Glad you enjoyed, and thanks so much for reading!
This comprehensive guide brilliantly bridges the gap between theoretical RL and practical LLM implementation. The progression from basic policy gradients to GAE is particularly well structred. Your breakdown of the four clipping cases in PPO finally made that mechanism click for me - seeing how advantage sign determines when clipping activates is invaluable.
Glad it was helpful!
again, thank you!
Might be a stupid question, but in the initial pseudocode of PPO, I see this comment:
# sample prompt completions and rewards
with torch.no_grad():
completions = LLM.generate(prompts) # (B*G, L)
rewards = RM(completions) # (B*G, 1) <- I am confused about this shape
Since I feel that the rewards here are actually action value function q(s, a), should rewards also be of shape (B*G, T) instead? Also, this `rewards` variable is used later to compute the advantage function per token, so according to the definition, it should be on per-token level?
Great question.
For LLMs, we are usually operating in an outcome reward regime, which means that each completion receives a single reward for the full completion. If we have process rewards (i.e., a reward assigned for every token), then we would indeed have size (B*G, T), but for now this is usually not the case for LLMs.
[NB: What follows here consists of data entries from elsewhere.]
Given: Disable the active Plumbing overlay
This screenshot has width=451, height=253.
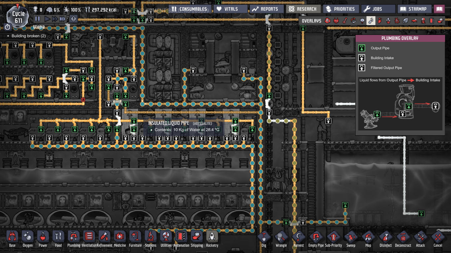Looking at the screenshot, I should [x=371, y=21].
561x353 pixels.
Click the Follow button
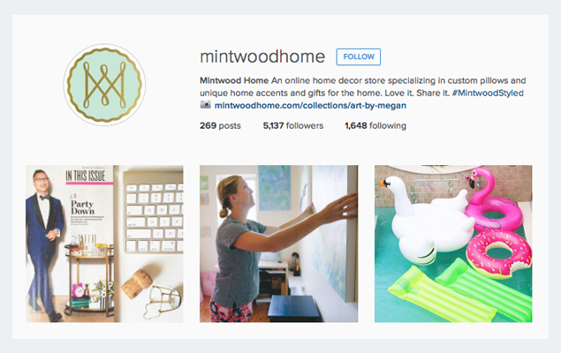[x=358, y=56]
However, you are also correct that the reward is later used to compute the advantage per token. The nuance here is that for PPO + LLMs, the KL divergence is incorporated directly into the reward. And, the KL divergence is computed per token. So, in this case, the reward for nearly all of our tokens is just the KL divergence, while the reward for the final token is KL divergence + outcome reward. In other words, the reward for the final token is basically just broadcasted across every token in the sequence. For this reason, we actually get a reward for every token in the completion even though we are only receiving an outcome reward.
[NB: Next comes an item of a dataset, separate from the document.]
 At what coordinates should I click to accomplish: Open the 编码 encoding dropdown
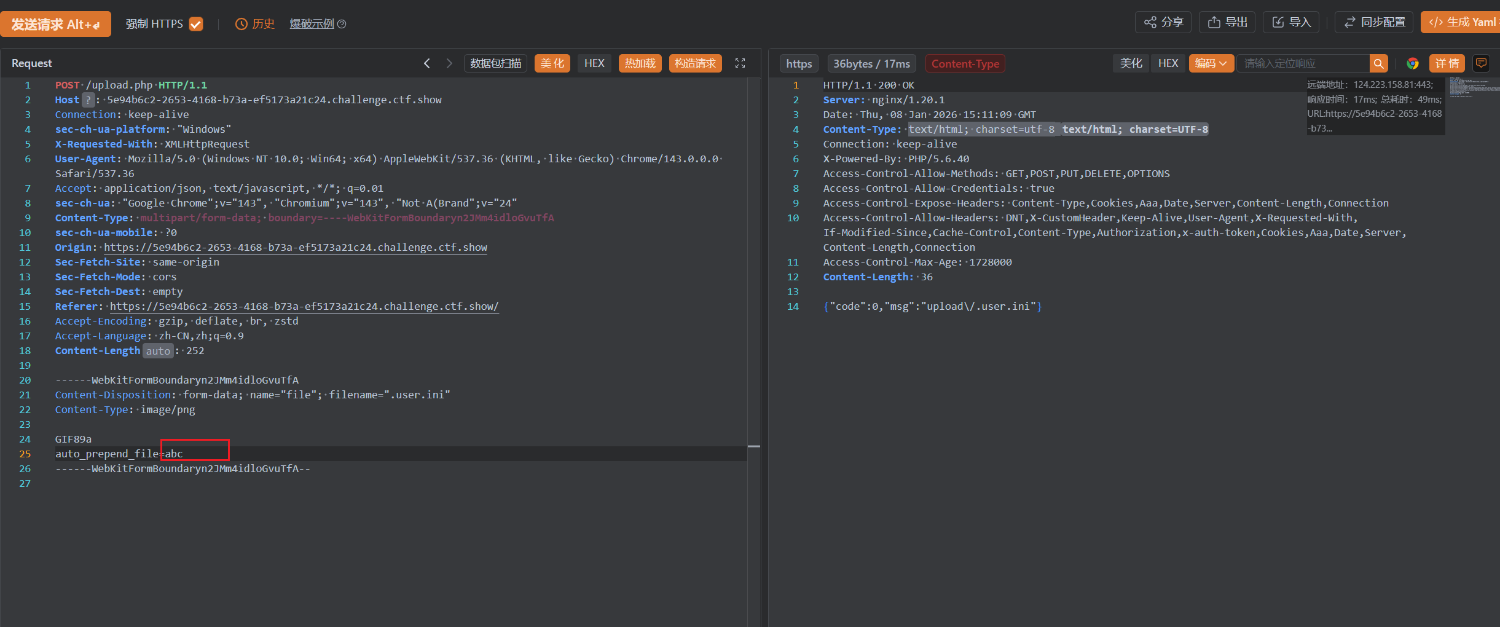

This is a common criticism of PPO - this per-token setup is complicated and unnecessary if we are only receiving an outcome reward. This has led to popularization of algorithms like REINFORCE and GRPO that eliminate this extra complexity and adopt a simpler approach that does not leverage token-level information.
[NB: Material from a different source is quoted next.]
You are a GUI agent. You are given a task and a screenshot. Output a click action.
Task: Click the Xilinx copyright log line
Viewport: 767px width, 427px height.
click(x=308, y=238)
However, given that we are implementing PPO with per token reward (MDP setup) in this code example, the algorithm would work exactly the same if we have rewards for every token! If we wanted to add per-token rewards from a process reward model there would not be much to change. It would be naturally handled in our implementation, and the size of the reward matrix would indeed be (B*G, T) instead of (B*G, 1).
Hope this helps!
Thanks for the clarification! My major confusion is that when I look at the advantage function, it is computing on each time step how good (i.e., the final reward predicted by the reward model based on partial token sequence already generated from time 0 to time t and prompt) the predicted token a_t is when appended to the existing t-1 tokens plus the prompt, by subtracting critic at s_t from the action value function (for lower variance), so this q(s_t, a_t) should have different values based on different (and growing) generated token sequence. You also point out this is not infeasible, and it is quite natural to just use the pretrained reward model to output this exact q(s_t, a_t) on growing token sequences. On the other hand, if I understand it correctly, a simplified version of using q(s_T, a_T) (i.e. fully generated output token sequence) replacing the varying q(s_t, a_t) is also applicable and universally used, utilizing empirically that the problem puts high emphasis on reward at the terminal state (because it makes most sense to judge how good the complete token sequence is), while all the intermediate steps yield 0 rewards.